# [TASK DESCRIPTION]
Please change every "tab" in the listing below to "panel", and leave everything else in the lines as it is.

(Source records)
────────────────

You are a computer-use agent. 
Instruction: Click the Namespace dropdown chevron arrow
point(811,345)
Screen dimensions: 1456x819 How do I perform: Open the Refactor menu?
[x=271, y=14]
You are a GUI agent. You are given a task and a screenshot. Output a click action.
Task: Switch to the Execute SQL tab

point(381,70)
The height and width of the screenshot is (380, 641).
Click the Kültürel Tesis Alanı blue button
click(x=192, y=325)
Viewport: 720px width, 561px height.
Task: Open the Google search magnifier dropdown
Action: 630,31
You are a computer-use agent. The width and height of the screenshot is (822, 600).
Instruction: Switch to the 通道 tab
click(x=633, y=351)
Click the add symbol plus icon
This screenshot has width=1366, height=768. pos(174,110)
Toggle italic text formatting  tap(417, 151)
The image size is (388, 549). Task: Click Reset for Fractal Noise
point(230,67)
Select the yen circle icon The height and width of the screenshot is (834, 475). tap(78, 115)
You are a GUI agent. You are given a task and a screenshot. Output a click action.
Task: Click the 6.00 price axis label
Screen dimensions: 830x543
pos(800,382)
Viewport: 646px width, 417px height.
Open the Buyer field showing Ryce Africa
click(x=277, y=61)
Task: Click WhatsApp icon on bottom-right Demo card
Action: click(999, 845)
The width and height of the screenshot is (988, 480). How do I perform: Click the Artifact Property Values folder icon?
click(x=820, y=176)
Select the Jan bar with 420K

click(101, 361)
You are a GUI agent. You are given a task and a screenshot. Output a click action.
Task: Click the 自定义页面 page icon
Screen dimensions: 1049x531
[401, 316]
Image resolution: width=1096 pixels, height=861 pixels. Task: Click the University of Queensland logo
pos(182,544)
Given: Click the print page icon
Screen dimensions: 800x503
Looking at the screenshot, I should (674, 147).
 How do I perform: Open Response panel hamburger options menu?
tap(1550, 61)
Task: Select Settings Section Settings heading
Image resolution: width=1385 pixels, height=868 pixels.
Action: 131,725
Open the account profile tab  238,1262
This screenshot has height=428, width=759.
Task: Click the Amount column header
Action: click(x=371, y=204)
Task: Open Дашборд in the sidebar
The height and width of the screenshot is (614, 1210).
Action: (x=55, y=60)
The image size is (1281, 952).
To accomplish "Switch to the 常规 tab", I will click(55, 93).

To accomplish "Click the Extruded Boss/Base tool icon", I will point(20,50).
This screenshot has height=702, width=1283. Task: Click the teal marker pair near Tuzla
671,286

────────────────

# [OUTPUT FOR THIS TASK]
You are a computer-use agent. 
Instruction: Click the Namespace dropdown chevron arrow
point(811,345)
Screen dimensions: 1456x819 How do I perform: Open the Refactor menu?
[x=271, y=14]
You are a GUI agent. You are given a task and a screenshot. Output a click action.
Task: Switch to the Execute SQL panel

point(381,70)
The height and width of the screenshot is (380, 641).
Click the Kültürel Tesis Alanı blue button
click(x=192, y=325)
Viewport: 720px width, 561px height.
Task: Open the Google search magnifier dropdown
Action: 630,31
You are a computer-use agent. The width and height of the screenshot is (822, 600).
Instruction: Switch to the 通道 panel
click(x=633, y=351)
Click the add symbol plus icon
This screenshot has width=1366, height=768. pos(174,110)
Toggle italic text formatting  tap(417, 151)
The image size is (388, 549). Task: Click Reset for Fractal Noise
point(230,67)
Select the yen circle icon The height and width of the screenshot is (834, 475). tap(78, 115)
You are a GUI agent. You are given a task and a screenshot. Output a click action.
Task: Click the 6.00 price axis label
Screen dimensions: 830x543
pos(800,382)
Viewport: 646px width, 417px height.
Open the Buyer field showing Ryce Africa
click(x=277, y=61)
Task: Click WhatsApp icon on bottom-right Demo card
Action: click(999, 845)
The width and height of the screenshot is (988, 480). How do I perform: Click the Artifact Property Values folder icon?
click(x=820, y=176)
Select the Jan bar with 420K

click(101, 361)
You are a GUI agent. You are given a task and a screenshot. Output a click action.
Task: Click the 自定义页面 page icon
Screen dimensions: 1049x531
[401, 316]
Image resolution: width=1096 pixels, height=861 pixels. Task: Click the University of Queensland logo
pos(182,544)
Given: Click the print page icon
Screen dimensions: 800x503
Looking at the screenshot, I should (674, 147).
 How do I perform: Open Response panel hamburger options menu?
tap(1550, 61)
Task: Select Settings Section Settings heading
Image resolution: width=1385 pixels, height=868 pixels.
Action: 131,725
Open the account profile panel  238,1262
This screenshot has height=428, width=759.
Task: Click the Amount column header
Action: click(x=371, y=204)
Task: Open Дашборд in the sidebar
The height and width of the screenshot is (614, 1210).
Action: (x=55, y=60)
The image size is (1281, 952).
To accomplish "Switch to the 常规 panel", I will click(55, 93).

To accomplish "Click the Extruded Boss/Base tool icon", I will point(20,50).
This screenshot has height=702, width=1283. Task: Click the teal marker pair near Tuzla
671,286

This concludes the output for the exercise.